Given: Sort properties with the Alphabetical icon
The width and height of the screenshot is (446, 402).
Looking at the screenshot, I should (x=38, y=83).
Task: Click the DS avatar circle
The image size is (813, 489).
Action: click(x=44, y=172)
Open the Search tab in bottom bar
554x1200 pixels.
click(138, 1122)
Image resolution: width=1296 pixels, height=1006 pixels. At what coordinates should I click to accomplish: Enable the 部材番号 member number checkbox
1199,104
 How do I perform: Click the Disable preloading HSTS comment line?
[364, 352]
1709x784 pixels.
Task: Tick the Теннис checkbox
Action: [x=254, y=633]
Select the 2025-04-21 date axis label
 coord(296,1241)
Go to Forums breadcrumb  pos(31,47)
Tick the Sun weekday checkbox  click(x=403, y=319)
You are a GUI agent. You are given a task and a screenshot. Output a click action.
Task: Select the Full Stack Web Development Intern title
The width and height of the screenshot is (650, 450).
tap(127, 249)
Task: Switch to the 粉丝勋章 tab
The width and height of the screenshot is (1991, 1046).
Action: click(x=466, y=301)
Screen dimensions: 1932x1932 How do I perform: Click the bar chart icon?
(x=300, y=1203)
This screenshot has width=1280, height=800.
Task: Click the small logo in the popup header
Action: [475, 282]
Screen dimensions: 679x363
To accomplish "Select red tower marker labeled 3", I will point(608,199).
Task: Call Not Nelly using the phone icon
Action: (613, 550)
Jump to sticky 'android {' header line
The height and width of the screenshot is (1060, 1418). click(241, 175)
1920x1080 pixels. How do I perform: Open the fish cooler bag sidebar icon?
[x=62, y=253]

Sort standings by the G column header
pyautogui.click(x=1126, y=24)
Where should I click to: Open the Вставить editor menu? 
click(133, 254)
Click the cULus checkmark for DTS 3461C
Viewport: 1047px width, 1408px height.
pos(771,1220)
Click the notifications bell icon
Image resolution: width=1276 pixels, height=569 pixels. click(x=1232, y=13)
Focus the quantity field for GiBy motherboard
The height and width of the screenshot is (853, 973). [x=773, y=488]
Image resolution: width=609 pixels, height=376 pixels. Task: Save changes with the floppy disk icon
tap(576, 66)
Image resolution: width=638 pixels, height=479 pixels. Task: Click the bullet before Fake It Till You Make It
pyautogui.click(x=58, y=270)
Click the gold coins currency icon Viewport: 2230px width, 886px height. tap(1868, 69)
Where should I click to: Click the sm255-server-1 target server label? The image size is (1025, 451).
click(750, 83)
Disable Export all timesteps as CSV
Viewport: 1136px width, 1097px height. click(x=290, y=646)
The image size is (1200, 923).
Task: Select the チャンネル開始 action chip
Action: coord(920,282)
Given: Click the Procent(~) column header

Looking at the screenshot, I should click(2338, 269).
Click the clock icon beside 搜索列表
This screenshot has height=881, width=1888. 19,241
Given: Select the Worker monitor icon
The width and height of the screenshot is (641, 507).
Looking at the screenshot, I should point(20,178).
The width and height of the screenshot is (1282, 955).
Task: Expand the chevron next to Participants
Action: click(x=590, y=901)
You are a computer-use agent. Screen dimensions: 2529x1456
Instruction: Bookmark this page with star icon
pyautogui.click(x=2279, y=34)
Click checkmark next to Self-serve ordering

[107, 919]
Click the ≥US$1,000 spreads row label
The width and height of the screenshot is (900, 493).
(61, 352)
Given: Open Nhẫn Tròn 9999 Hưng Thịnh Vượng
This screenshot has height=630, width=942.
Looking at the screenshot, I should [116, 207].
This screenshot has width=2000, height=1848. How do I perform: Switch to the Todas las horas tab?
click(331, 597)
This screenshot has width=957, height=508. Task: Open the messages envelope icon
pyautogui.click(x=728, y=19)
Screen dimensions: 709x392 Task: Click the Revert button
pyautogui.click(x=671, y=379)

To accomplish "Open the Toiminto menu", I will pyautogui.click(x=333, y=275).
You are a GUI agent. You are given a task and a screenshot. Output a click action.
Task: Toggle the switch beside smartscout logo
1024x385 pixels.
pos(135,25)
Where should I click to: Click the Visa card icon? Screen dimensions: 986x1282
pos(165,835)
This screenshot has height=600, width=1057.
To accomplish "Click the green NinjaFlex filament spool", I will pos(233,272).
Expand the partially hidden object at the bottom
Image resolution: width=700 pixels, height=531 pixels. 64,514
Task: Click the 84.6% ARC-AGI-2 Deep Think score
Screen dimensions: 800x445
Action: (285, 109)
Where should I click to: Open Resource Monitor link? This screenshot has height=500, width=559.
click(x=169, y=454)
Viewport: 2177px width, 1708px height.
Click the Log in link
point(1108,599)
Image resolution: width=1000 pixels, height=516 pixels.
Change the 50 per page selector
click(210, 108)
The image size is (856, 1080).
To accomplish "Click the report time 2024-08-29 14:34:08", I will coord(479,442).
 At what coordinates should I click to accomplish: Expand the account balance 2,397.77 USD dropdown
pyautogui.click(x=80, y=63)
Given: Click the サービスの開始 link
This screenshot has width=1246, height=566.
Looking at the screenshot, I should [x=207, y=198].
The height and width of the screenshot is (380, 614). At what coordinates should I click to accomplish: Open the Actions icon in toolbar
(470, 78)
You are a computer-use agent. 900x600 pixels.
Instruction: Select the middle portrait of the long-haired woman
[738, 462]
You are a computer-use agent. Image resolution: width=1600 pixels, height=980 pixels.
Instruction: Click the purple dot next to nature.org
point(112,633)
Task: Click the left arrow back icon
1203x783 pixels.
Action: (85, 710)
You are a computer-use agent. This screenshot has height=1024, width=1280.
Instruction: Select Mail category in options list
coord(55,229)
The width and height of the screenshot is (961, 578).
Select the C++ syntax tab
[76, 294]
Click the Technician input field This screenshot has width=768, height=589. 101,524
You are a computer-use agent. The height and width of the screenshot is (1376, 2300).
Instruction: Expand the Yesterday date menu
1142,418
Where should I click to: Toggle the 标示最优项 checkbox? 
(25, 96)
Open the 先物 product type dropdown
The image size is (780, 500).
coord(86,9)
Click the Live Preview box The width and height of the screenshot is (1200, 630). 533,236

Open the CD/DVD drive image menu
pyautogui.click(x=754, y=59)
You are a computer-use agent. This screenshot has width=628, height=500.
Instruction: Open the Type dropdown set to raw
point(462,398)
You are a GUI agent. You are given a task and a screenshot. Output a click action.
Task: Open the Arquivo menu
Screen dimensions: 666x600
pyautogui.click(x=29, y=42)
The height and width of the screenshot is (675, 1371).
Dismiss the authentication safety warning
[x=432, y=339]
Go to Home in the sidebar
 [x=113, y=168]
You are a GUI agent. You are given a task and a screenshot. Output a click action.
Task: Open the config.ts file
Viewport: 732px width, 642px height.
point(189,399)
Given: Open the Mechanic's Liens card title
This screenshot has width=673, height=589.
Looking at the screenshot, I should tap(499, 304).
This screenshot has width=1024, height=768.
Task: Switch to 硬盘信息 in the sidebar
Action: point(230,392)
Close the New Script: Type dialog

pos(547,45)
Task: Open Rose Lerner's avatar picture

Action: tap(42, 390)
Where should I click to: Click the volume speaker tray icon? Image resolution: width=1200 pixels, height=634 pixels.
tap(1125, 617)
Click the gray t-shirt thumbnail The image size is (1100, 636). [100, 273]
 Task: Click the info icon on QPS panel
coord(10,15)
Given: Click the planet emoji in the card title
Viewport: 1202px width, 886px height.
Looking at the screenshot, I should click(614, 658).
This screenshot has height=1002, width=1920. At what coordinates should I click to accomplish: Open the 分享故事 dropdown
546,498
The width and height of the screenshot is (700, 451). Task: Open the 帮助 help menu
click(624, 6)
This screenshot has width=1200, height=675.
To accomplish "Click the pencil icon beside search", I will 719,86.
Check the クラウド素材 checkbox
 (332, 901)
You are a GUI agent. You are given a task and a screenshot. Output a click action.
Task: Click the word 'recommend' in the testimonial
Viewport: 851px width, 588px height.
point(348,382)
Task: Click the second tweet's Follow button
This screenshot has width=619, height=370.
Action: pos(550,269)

-=-=-=-=-

From the entries above, print the lines beginning at the one with "1024x385 pixels." and stopping after the one with "The image size is (856, 1080).", exactly as written and with nothing else.

1024x385 pixels.
pos(135,25)
Where should I click to: Click the Visa card icon? Screen dimensions: 986x1282
pos(165,835)
This screenshot has height=600, width=1057.
To accomplish "Click the green NinjaFlex filament spool", I will pos(233,272).
Expand the partially hidden object at the bottom
Image resolution: width=700 pixels, height=531 pixels. 64,514
Task: Click the 84.6% ARC-AGI-2 Deep Think score
Screen dimensions: 800x445
Action: (285, 109)
Where should I click to: Open Resource Monitor link? This screenshot has height=500, width=559.
click(x=169, y=454)
Viewport: 2177px width, 1708px height.
Click the Log in link
point(1108,599)
Image resolution: width=1000 pixels, height=516 pixels.
Change the 50 per page selector
click(210, 108)
The image size is (856, 1080).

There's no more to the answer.